- To determine how Listeria cross the intestinal barrier. - To know how Listeria breach the endothelial barriers. - To characterise at molecular, cellular and pathophysiological level how Listeria interact with target organs.
- To identify listerial molecular determinants involved in tissue and cell tropism and the corresponding mammalian cell receptors.
- To develop in vivo and in vitro models useful in studying specific aspects of the pathogenesis of Listeria infection, with possible applications for research on other micro-organisms .
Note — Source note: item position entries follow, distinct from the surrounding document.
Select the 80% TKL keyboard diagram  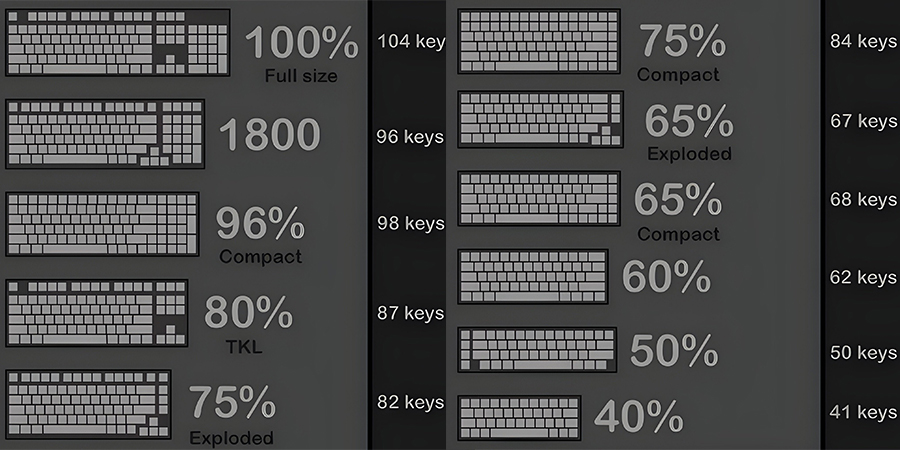(x=97, y=313)
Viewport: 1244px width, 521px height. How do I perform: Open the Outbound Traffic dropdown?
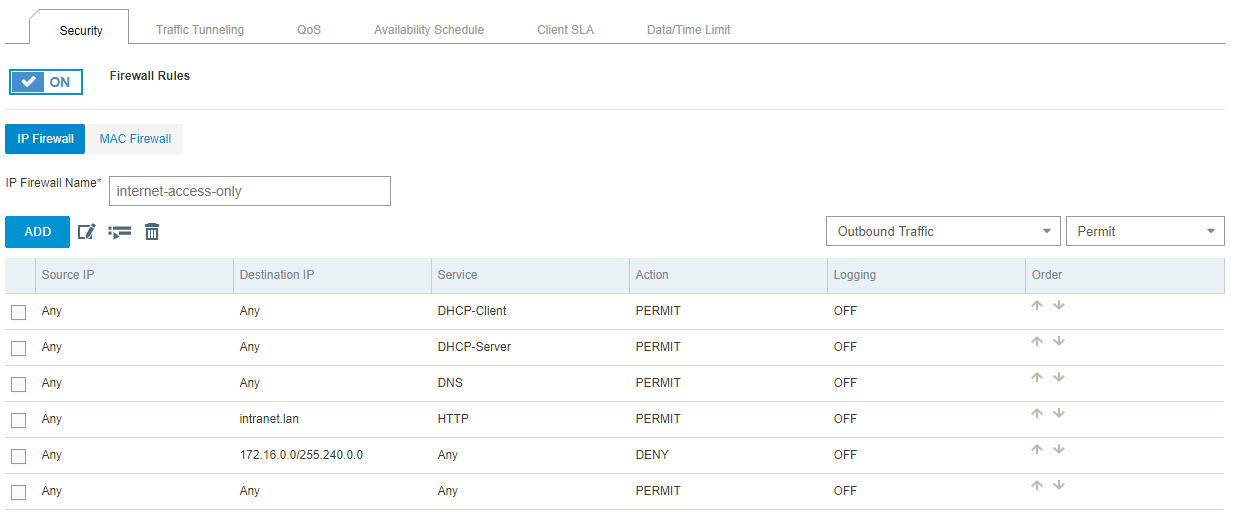(x=943, y=231)
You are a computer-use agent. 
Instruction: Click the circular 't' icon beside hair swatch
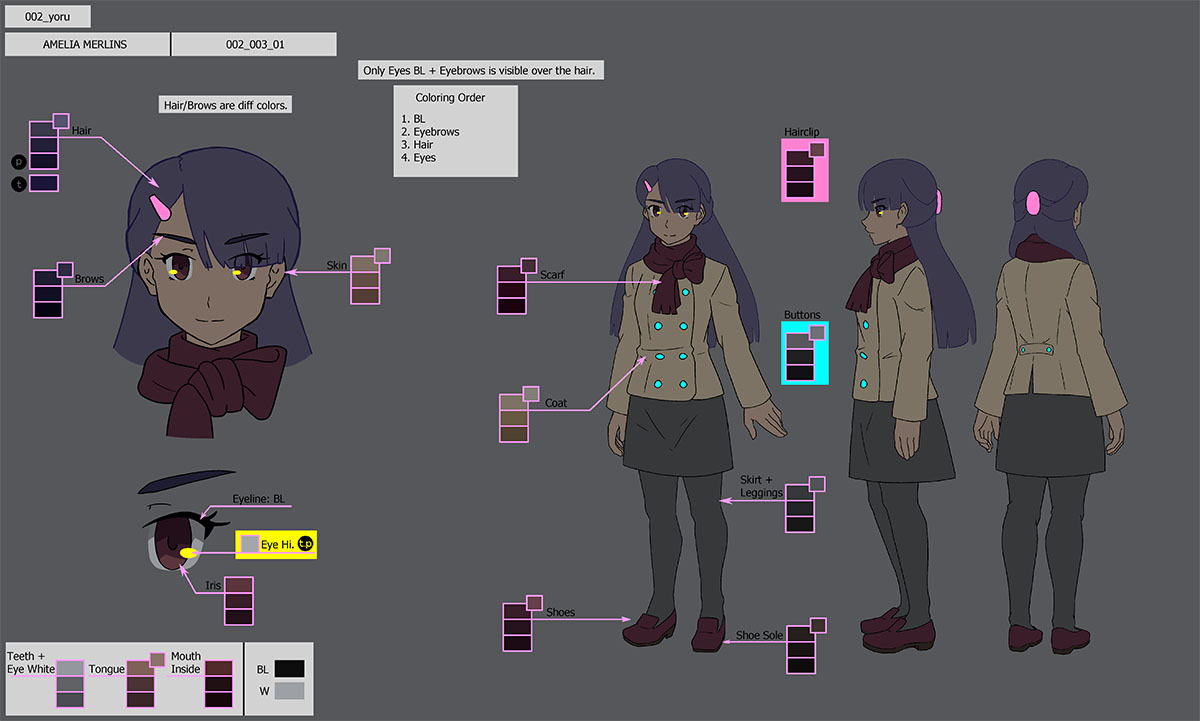[18, 183]
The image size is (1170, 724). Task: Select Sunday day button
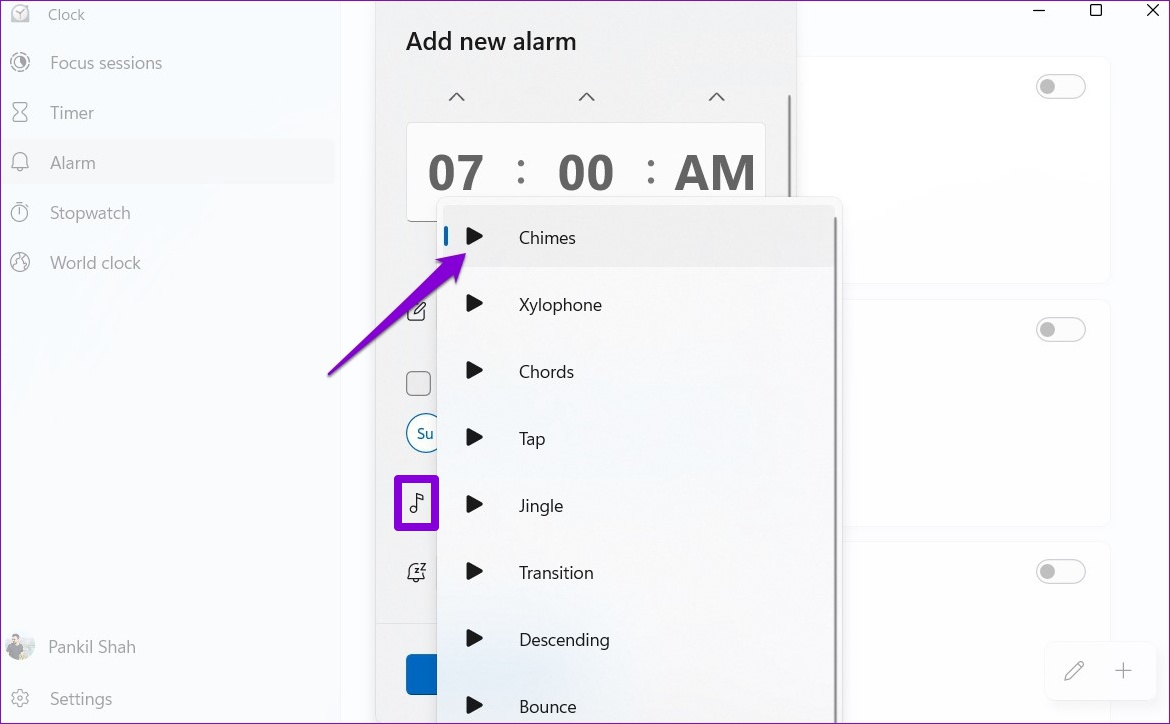point(424,433)
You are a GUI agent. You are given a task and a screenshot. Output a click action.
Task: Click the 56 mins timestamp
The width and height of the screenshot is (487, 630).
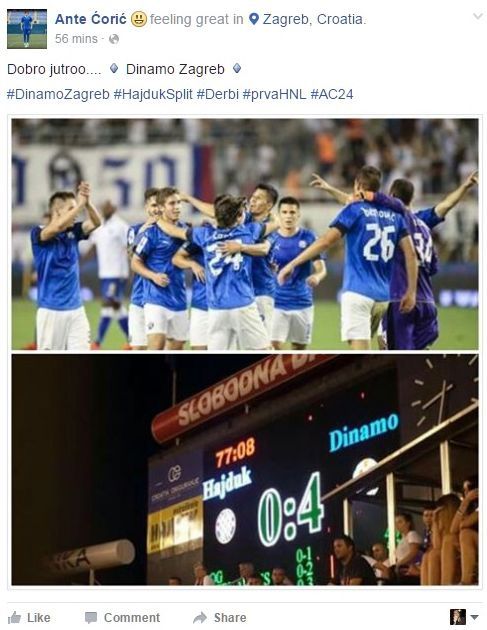(x=76, y=39)
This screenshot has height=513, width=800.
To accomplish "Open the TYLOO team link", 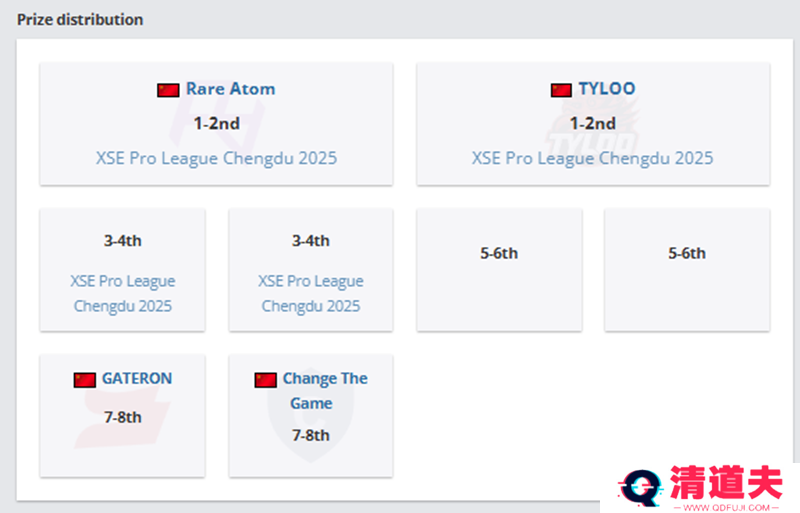I will 607,89.
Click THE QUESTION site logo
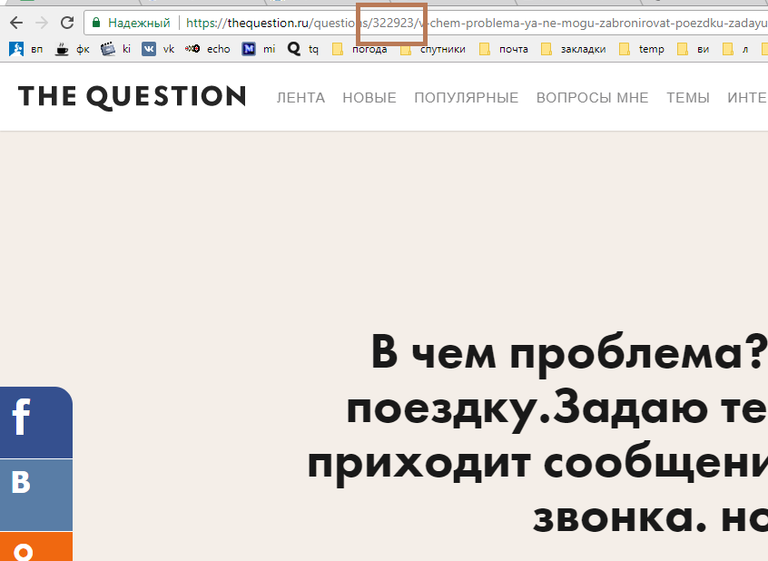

Listeria monocytogenes is a facultative intracellular pathogen. It is the etiologic agent of listeriosis, an emerging foodborne infection of increasing public health concern and with a great economic impact on food industry in Europe. Listeriosis is one of the most lethal bacterial diseases; clinical manifestations include meningitis and/or encephalitis, abortion as well as infection of the new-born and septicemias. The infection is opportunistic and affects predominantly pregnant women, babies, elder persons, and immunocompromised people including AIDS patients. In addition, Listeria micro-organisms are relevant for biomedical research as they provide a model system for the molecular and cellular analysis of intracellular parasitism. For these reasons, few bacterial pathogens have attracted more attention than Listeria monocytogenes and, in last years, important advances in the understanding of the cell biology of Listeria infection have been attained, and a number of key listerial virulence determinants have been identified. However, the actual state of knowledge provides only a very partial view on how Listeria interact with the infected host and there are still many important, open questions that need to be investigated. In this project, a core of scientists currently working on Listeria pathogenesis in Europe will work co-ordinately to elucidate several unknown aspects that are relevant for the understanding of Listeria pathogenesis. Issues that will be addressed include: mechanisms used by pathogenic Listeria for crossing the intestinal barrier and translocating to primary target organs; mechanisms involved in adherence, invasion and crossing of endothelia; pathophysiology of Listeria infection in target organs (liver, brain and placenta); genetic and molecular determinants of Listeria virulence involved in tissue and cell tropism and the corresponding mammalian cell receptors; and signal transduction pathways and effector molecules involved in the interaction of Listeria with the target cells. Experimental approaches will include in vivo animal models and histopathological analyses, in vitro cell culture models, and techniques of cell biology and bacterial genetics.